Strong US opening boosts sentiment
GLOBAL STOCK markets remained firm yesterday as a stronger opening in the US led to improved sentiment throughout the day, offsetting earlier weakness after China reported that foreign direct investment fell for the eighth time in nine months.
Oil prices softened somewhat on the back of US data which showed a weakening of business conditions, though Brent crude prices remained at the elevated level seen over the last month.
VOLUMES WERE thin in Dublin, with trading lighter than in previous days when a number of companies had reported interim results.
The picture improved throughout the day, buoyed by a strong opening in the US, with the Iseq finishing the session pretty much flat on the day.
CRH continued to attract investor interest yesterday on the back of its interim results this week.
Its share price slide continued, though at a slower pace than in previous days, with the stock losing 0.5 per cent on light volumes. It finished the session at €14.235.
News that Etihad may be eyeing Ryanair’s investment in Aer Lingus had minimal impact on the share performance of the budget airline or Aer Lingus, which is currently the subject of a takeover bid from Ryanair, according to traders.
Ryanair finished 0.2 per cent off at €4.07, while Aer Lingus added 0.4 per cent, closing the day at €1.074.
Elsewhere, Smurfit Kappa put in a strong performance, advancing almost 5 per cent, though on light volumes.
Paddy Power lost 1.5 per cent to €52.70 ahead of interim results next Wednesday.
UK STOCKS mirrored the performance of the Iseq index, ending the session pretty much flat having pared earlier losses. The index was boosted by better-than-expected UK retail sales.

Data for analysis =>
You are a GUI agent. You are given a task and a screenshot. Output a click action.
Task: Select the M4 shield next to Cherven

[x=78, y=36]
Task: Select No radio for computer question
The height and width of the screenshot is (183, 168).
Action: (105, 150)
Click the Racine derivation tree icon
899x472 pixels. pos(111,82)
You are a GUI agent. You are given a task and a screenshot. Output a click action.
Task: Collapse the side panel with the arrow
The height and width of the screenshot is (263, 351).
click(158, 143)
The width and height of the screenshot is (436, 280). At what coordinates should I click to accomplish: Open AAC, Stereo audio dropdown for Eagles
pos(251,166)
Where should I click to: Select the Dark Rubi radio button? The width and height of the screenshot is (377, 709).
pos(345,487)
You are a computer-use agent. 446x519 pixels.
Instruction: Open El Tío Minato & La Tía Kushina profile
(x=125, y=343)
==
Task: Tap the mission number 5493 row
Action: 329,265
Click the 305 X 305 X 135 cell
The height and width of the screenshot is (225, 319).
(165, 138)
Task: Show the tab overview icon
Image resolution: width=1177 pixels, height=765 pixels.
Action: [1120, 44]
* * *
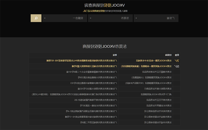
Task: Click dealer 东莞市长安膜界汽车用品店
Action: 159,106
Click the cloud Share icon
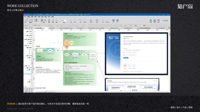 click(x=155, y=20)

Task item A => According to the market report, at what price did CRH shares finish the session?
Task item B => Reproduce the market report's wording between "Strong US opening" and "reported interim results.", inclusive.
The listing is not needed for any of this work.

Expected answer A => CRH finished the session at €14.235.

Expected answer B =>
Strong US opening boosts sentiment
GLOBAL STOCK markets remained firm yesterday as a stronger opening in the US led to improved sentiment throughout the day, offsetting earlier weakness after China reported that foreign direct investment fell for the eighth time in nine months.
Oil prices softened somewhat on the back of US data which showed a weakening of business conditions, though Brent crude prices remained at the elevated level seen over the last month.
VOLUMES WERE thin in Dublin, with trading lighter than in previous days when a number of companies had reported interim results.